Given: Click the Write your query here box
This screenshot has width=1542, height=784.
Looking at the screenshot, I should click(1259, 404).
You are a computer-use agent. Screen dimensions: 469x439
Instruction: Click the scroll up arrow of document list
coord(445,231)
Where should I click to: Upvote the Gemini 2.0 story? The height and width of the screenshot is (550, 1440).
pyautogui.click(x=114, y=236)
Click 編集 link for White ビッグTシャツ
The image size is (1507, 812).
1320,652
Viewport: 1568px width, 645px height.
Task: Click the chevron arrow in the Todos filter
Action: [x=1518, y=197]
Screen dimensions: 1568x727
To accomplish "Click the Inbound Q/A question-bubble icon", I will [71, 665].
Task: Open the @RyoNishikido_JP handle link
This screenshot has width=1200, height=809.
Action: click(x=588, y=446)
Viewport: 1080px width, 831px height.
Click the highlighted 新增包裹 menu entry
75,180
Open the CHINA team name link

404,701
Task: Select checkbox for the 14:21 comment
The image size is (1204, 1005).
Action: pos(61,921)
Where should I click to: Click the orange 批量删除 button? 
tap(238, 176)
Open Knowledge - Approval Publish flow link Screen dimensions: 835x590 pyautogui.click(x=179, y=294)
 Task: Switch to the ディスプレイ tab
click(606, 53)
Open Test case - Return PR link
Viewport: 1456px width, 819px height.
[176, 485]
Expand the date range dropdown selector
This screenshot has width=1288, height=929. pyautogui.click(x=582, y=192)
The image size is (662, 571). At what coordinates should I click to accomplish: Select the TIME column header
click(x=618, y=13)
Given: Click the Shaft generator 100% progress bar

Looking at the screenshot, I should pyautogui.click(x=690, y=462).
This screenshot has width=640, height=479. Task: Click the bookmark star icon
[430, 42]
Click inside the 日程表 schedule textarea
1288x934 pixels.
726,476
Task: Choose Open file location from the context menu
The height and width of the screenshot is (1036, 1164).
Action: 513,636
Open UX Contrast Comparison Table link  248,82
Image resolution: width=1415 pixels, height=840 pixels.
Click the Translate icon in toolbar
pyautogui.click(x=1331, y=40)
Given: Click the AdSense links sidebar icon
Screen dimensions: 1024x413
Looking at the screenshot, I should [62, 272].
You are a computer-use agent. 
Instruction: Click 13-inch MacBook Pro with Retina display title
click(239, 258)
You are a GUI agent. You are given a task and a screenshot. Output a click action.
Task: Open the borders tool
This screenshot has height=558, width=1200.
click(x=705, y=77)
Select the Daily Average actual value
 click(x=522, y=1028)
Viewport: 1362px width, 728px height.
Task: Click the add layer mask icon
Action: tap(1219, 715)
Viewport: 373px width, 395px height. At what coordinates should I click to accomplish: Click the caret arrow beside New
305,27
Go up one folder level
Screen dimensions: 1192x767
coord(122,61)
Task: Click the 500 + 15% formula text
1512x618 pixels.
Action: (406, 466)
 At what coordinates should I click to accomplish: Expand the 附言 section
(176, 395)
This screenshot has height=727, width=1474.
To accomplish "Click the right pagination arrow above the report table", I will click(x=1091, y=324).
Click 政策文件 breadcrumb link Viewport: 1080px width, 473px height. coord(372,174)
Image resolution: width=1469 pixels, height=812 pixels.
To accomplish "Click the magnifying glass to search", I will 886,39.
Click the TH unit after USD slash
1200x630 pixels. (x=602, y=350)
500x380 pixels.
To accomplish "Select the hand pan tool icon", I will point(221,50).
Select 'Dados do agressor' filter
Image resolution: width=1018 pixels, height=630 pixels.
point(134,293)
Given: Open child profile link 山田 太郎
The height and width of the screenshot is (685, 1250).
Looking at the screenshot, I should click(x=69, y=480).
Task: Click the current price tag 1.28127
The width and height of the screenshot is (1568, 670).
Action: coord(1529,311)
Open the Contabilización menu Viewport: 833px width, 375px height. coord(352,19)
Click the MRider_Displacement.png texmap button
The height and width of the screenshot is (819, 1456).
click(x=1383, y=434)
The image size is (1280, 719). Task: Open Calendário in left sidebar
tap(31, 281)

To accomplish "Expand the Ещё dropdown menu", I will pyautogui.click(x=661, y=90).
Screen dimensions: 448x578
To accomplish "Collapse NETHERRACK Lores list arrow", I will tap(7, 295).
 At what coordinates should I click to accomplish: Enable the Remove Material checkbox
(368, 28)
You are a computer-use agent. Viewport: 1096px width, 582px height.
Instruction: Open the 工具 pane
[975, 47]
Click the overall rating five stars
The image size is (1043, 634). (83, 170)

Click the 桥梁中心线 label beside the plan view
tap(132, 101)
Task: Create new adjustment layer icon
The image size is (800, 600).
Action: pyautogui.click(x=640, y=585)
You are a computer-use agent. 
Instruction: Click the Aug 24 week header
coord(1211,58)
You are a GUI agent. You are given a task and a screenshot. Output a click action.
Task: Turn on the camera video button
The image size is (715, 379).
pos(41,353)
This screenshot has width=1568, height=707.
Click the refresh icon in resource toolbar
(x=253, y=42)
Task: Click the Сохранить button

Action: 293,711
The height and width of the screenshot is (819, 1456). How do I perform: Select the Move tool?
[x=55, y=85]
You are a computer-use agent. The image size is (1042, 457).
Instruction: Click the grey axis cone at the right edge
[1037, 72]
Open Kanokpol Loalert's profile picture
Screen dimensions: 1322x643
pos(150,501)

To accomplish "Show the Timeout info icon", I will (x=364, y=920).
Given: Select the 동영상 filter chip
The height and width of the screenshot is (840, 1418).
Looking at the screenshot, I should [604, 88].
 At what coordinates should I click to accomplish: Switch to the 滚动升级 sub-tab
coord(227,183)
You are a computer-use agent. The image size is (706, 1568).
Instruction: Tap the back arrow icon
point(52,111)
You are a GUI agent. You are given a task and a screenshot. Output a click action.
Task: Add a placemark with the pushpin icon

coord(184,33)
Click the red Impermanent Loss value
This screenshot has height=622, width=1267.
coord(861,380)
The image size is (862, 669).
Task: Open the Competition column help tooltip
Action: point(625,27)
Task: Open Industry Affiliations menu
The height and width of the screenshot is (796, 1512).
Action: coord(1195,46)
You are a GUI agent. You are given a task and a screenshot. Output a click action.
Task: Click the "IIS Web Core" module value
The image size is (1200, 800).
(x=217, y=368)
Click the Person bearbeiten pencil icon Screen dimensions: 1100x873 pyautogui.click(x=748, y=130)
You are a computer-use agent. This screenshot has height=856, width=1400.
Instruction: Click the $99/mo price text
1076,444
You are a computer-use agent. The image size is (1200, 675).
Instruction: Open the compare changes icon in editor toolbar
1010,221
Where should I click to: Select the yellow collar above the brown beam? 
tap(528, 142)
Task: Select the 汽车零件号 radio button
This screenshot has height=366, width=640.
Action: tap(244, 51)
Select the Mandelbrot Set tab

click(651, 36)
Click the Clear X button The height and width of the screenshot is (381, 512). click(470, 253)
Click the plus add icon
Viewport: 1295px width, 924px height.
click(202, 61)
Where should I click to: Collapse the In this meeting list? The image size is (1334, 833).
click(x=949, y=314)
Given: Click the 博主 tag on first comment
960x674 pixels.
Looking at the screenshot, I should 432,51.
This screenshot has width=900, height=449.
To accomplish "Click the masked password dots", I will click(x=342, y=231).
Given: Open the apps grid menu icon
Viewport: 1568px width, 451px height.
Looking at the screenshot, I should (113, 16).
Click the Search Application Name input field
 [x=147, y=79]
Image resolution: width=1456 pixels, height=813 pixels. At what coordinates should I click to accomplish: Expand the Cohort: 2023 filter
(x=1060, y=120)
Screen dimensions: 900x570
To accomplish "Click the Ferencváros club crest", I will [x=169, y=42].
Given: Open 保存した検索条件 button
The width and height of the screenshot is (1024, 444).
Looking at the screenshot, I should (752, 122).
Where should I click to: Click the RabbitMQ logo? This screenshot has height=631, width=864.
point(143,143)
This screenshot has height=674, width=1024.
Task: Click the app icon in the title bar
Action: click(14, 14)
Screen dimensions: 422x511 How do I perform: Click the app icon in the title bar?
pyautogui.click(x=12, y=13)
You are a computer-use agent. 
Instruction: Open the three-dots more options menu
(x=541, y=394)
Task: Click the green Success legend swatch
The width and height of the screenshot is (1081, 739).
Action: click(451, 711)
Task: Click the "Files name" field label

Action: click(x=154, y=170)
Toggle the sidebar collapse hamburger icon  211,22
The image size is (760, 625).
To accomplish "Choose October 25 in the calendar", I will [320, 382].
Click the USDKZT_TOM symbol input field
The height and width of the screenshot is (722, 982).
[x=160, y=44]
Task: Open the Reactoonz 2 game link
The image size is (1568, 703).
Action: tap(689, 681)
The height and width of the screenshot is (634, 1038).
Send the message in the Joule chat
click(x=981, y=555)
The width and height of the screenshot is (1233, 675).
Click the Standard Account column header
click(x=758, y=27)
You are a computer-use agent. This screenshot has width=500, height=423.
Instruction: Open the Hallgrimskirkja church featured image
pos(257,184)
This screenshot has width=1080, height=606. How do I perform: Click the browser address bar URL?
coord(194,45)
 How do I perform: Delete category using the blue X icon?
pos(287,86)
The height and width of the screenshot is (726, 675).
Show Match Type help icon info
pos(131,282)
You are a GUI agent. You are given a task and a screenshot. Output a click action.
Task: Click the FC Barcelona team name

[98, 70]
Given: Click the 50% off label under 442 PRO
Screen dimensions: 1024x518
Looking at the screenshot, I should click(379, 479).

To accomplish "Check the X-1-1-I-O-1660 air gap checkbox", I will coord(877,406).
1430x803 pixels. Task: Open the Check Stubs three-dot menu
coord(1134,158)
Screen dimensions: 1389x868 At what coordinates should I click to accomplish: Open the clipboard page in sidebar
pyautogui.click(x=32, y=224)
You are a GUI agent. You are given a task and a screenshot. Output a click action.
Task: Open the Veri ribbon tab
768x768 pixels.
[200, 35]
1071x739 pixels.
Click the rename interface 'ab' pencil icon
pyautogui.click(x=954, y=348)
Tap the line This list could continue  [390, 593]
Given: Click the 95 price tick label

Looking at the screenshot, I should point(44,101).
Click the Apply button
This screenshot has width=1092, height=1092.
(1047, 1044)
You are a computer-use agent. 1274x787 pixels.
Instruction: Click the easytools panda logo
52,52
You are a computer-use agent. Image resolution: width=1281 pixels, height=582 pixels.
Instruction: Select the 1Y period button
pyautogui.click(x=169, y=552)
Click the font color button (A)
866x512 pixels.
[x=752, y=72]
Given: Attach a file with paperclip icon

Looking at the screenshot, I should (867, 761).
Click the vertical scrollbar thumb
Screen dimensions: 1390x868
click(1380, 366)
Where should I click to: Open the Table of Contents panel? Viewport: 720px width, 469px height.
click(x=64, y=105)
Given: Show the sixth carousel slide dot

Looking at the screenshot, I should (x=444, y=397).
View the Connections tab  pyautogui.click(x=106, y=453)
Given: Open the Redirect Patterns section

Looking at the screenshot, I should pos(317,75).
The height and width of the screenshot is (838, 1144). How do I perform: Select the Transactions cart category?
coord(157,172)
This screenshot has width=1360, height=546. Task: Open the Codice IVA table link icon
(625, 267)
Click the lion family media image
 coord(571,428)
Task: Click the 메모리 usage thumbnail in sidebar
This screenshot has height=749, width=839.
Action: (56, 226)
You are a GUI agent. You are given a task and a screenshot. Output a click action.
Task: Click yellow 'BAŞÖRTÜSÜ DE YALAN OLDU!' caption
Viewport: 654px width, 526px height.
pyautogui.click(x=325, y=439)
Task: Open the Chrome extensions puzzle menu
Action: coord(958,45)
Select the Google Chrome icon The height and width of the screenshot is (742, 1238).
┄┄┄┄┄┄┄┄┄┄
Copy the material between the lines holding "Task: Open Industry Affiliations menu" and "click(202, 61)", inclusive, swapping "pencil icon" for "edit icon" and leaving everything else unchanged.

## SOLUTION TO THE EXERCISE
Task: Open Industry Affiliations menu
The height and width of the screenshot is (796, 1512).
Action: coord(1195,46)
You are a GUI agent. You are given a task and a screenshot. Output a click action.
Task: Click the "IIS Web Core" module value
The image size is (1200, 800).
(x=217, y=368)
Click the Person bearbeiten edit icon Screen dimensions: 1100x873 pyautogui.click(x=748, y=130)
You are a computer-use agent. This screenshot has height=856, width=1400.
Instruction: Click the $99/mo price text
1076,444
You are a computer-use agent. The image size is (1200, 675).
Instruction: Open the compare changes icon in editor toolbar
1010,221
Where should I click to: Select the yellow collar above the brown beam? 
tap(528, 142)
Task: Select the 汽车零件号 radio button
This screenshot has height=366, width=640.
Action: tap(244, 51)
Select the Mandelbrot Set tab

click(651, 36)
Click the Clear X button The height and width of the screenshot is (381, 512). click(470, 253)
Click the plus add icon
Viewport: 1295px width, 924px height.
click(202, 61)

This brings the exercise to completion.